How often has this situation happened to you:
You’ve just completed something you worked really hard on – a long-term work project, a presentation, an event you planned. Everything about it was a raging success. People are complimenting you left and right and you’re starting to feel accomplished, proud even. But then, that one less-that-complimentary-comment stops you right in your tracks, bursts that bouquet of balloon compliments and everything inside you deflates. Maybe the comment wasn’t even that devastating, maybe it was supposed to be well-intentioned constructive feedback, but all you felt was the stabbing weight of dejection instead. Out off 100 glowing comments all you can remember is the one that left your self-esteem in a heap on the floor.
Sound familiar?
Unfortunately, this has happened to me more than I’d like to admit. I can be riding high, then someone says the slightest uncomplimentary thing, and I’m down and out for days. I have a tendency to let too much of my self-worth ride on what others say or think about me and what I have done.
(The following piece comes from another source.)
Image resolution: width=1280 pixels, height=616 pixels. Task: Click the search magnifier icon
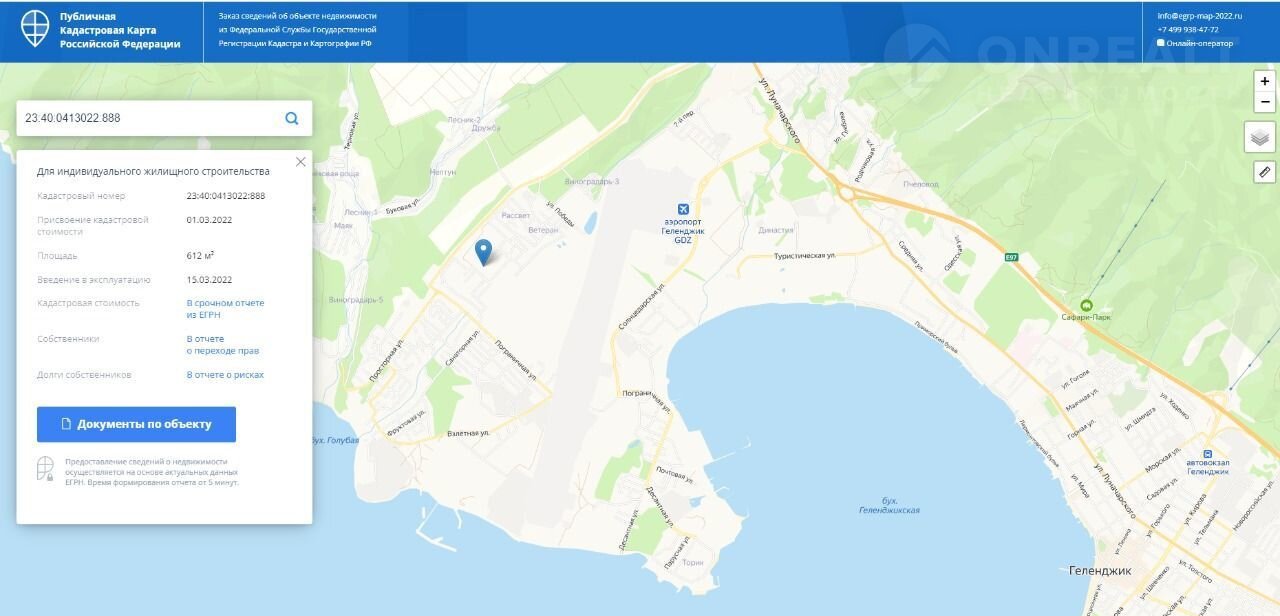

These are the moments when I forget what I should remember.
I should remember:
- that I am loved and valued by the King of Kings – so much so that He gave his life for me (Romans 5:8)
- that I don’t have to DO anything to earn God’s love or the gift of eternal life (Romans 6:23)
- the way people see me is different than the way God sees me (1 Samuel 16:7)
- I am God’s workmanship created to do good things (Ephesians 2:10)
- that I am made worthy because of the work Jesus did (2 Corinthians 5:21)
Residing in a place of remembering these truths is life-giving. It changes things.
It changes me.
Friend, if you’re in a place of allowing the weight of other people’s comments and observations crush you into the ground, I want to spur you on to cling to these life-giving truths listed above. Because that is truth. That is what’s real and what’s right about you and who you are when you belong to Christ.
Today, if you’re spending more time remembering what you should forget, I want to challenge you to stop forgetting what you need to remember.
Embrace these truths. Write them on your bathroom mirror, carry them in your back pocket written on a notecard, change the lock screen on your phone so that you are surrounded by truth when lies slap you across the face.
Hold fast and hold tightly to these words because they are the only thing worth remembering!